<!-- Full version: content/prompt-task-red-team-review.md -->
Act as a Senior Software Engineer running a red team diagnostic. Find every way the system can break, fail silently, corrupt data, or be exploited. Review the provided [INPUT] across four domains. Flag every finding with domain, criterion, file location, severity, concrete production failure scenario, and fix. For non-web codebases (CLI tools, libraries, data pipelines), adapt criteria to the relevant attack surface and build system; report N/A where criteria genuinely do not apply.

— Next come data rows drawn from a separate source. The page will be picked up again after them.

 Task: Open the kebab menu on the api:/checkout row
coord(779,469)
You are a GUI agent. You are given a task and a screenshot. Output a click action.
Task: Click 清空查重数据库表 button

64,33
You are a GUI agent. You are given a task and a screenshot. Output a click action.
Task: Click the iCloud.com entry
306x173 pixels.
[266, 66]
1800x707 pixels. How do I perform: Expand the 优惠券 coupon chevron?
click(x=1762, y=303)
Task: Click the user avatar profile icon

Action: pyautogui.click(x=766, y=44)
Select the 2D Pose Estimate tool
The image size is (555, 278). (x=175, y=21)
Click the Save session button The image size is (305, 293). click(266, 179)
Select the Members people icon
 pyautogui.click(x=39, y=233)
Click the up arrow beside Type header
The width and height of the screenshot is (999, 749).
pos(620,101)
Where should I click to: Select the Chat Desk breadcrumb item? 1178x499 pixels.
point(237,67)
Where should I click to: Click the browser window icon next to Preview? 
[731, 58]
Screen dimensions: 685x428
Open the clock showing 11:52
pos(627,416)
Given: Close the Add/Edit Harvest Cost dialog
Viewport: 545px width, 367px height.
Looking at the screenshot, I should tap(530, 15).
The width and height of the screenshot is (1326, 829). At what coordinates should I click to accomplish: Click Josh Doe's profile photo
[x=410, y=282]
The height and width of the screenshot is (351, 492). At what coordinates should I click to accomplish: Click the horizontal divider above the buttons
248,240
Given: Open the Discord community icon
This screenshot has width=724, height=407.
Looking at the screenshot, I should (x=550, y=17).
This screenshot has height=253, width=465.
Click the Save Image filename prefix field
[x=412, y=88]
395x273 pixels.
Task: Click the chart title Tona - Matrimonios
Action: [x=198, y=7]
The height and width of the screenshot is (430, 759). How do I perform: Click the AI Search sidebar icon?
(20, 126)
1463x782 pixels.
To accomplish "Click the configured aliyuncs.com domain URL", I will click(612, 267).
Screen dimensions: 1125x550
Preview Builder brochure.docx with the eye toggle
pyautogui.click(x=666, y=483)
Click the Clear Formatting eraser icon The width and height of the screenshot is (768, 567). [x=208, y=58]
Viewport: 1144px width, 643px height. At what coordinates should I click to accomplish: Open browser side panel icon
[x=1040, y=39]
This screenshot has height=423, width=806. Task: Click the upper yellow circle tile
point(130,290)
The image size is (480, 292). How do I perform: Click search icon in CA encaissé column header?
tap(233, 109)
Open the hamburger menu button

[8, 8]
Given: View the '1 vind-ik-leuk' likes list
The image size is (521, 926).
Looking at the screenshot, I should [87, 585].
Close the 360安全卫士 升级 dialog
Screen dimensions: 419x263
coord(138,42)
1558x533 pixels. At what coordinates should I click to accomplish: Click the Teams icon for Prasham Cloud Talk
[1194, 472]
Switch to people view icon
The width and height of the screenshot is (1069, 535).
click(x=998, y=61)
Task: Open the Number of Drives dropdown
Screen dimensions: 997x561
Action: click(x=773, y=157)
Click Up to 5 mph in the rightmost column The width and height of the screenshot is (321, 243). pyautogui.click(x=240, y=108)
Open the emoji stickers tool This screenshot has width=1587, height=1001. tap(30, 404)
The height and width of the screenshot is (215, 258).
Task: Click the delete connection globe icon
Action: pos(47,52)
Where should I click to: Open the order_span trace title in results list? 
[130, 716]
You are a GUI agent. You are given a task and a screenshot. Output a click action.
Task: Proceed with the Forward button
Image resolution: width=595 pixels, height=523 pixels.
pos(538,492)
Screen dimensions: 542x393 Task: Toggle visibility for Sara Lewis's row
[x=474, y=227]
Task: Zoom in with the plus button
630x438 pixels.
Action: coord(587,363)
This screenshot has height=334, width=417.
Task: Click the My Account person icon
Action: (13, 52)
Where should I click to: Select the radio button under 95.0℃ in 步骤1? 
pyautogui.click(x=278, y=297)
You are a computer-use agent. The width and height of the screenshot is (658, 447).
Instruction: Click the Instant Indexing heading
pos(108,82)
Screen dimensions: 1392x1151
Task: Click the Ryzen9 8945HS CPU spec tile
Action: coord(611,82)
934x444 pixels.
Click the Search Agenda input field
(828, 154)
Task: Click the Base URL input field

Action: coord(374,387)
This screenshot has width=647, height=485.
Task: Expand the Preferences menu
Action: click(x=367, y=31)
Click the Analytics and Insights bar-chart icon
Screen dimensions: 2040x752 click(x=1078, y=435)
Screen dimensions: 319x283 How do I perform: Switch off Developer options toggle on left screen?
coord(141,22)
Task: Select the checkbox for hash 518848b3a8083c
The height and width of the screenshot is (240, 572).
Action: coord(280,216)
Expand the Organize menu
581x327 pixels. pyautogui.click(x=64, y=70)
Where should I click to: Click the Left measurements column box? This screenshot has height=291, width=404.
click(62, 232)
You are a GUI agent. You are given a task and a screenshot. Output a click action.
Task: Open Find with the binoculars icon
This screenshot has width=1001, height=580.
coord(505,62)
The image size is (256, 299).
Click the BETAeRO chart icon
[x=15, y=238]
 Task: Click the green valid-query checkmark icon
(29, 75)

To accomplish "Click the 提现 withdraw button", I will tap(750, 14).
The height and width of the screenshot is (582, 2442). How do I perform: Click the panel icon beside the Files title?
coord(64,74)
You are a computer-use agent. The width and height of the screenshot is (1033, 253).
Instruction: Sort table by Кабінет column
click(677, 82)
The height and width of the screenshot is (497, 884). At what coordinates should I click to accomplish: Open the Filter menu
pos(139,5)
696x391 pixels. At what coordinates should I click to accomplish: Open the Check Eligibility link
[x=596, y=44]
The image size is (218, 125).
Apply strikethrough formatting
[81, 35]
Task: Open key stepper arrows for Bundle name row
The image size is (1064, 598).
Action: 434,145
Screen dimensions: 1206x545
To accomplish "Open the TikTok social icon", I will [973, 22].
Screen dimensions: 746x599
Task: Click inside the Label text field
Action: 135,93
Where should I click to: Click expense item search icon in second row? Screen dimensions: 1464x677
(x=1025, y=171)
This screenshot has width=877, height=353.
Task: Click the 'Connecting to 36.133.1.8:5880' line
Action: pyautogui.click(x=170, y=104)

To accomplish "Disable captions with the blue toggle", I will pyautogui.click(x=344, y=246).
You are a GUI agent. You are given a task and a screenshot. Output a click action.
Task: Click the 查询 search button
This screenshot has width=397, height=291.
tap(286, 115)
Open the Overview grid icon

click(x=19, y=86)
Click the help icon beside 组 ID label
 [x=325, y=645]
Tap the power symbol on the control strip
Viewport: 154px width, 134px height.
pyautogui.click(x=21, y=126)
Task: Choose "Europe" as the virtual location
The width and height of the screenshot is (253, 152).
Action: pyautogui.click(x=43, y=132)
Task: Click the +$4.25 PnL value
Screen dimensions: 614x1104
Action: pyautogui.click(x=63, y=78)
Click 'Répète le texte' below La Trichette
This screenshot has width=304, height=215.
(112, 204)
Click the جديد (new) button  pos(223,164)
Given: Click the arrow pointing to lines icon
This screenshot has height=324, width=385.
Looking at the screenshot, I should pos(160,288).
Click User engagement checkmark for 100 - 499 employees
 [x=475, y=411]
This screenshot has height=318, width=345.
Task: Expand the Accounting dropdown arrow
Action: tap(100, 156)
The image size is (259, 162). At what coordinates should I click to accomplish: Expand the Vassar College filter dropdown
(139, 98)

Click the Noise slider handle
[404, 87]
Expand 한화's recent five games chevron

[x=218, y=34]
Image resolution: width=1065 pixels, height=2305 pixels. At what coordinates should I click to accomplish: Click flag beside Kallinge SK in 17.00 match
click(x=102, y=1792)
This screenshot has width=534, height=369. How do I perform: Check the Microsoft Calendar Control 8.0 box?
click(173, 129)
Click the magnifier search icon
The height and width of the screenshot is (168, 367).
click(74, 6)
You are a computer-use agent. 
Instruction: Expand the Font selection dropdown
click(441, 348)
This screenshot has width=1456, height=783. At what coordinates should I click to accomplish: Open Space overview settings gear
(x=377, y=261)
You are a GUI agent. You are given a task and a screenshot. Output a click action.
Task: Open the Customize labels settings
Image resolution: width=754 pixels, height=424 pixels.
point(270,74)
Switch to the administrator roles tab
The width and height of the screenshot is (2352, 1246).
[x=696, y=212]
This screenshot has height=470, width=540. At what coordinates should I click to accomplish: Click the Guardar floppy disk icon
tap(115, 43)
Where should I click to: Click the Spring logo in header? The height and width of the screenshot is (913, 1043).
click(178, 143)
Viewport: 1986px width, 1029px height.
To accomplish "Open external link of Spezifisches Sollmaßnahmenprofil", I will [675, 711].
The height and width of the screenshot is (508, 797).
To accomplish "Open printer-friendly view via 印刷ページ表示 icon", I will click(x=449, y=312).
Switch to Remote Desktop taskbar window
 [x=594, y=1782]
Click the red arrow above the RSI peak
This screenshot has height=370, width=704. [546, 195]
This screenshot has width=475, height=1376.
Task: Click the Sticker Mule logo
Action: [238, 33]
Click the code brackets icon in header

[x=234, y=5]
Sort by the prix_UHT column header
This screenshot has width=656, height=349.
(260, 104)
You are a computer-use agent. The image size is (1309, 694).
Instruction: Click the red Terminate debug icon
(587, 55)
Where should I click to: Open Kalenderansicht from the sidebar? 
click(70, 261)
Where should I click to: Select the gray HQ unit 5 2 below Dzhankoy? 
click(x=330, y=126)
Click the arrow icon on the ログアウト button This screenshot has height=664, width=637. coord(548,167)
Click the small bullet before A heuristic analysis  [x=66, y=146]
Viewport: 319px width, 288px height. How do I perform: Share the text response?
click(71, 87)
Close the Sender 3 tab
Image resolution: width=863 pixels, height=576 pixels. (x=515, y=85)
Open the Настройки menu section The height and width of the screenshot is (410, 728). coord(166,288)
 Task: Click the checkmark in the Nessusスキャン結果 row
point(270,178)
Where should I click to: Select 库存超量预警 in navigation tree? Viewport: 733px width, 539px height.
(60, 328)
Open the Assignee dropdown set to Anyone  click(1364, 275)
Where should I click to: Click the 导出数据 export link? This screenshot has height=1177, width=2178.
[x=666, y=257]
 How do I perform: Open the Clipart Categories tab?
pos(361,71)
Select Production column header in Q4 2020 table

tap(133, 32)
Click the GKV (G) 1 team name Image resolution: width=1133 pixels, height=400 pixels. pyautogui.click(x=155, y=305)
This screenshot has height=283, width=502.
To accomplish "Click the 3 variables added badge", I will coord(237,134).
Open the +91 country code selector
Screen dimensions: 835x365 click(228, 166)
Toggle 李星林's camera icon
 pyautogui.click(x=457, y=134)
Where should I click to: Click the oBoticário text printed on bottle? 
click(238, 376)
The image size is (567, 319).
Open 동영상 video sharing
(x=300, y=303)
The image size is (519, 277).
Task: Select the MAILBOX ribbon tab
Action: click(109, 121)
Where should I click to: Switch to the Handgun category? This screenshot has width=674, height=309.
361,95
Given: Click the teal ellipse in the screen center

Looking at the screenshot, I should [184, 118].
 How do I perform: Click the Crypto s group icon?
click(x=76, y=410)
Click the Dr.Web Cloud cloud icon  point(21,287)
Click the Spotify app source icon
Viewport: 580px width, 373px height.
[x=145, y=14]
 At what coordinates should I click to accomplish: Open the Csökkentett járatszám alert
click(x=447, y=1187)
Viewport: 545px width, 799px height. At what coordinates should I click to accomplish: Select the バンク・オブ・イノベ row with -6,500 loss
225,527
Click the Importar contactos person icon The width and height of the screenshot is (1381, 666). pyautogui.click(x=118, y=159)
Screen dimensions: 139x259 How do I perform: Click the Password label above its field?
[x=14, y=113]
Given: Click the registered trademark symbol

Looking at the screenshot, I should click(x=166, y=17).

## Domain 1: Logic & Correctness

Targets edge cases in internal logic; for external input validation see 2.4.

### 1.1 Boundary Conditions & Edge Cases
- Flag numeric ops not handling: zero, negative, overflow/underflow, NaN, Infinity.
- Flag collection ops not handling: empty, single-element, at-capacity.
- Flag string ops not handling: empty, whitespace-only, Unicode edge cases (ZWJ, RTL, emoji), exceeding length.
- Flag date/time ops not handling: timezone conversion, DST, leap years/seconds, epoch boundaries.

### 1.2 State & Data Integrity
- Flag state machines with unvalidated transitions or unreachable/inescapable states.
- Flag read-modify-write on shared data without lock/transaction/atomic (race conditions).
- Flag partial mutation before possible failure without rollback (inconsistent state).
- Flag caches servable stale after source-of-truth change without invalidation/TTL.

### 1.3 Comparison & Equality
- Flag float equality (`==`/`===`) — require epsilon comparison.
- Flag sort/compare not handling nulls, undefined, mixed types.
- Flag case-sensitive comparison on user identifiers where case-insensitive is intent.
- Flag locale-dependent string ops on multi-locale data.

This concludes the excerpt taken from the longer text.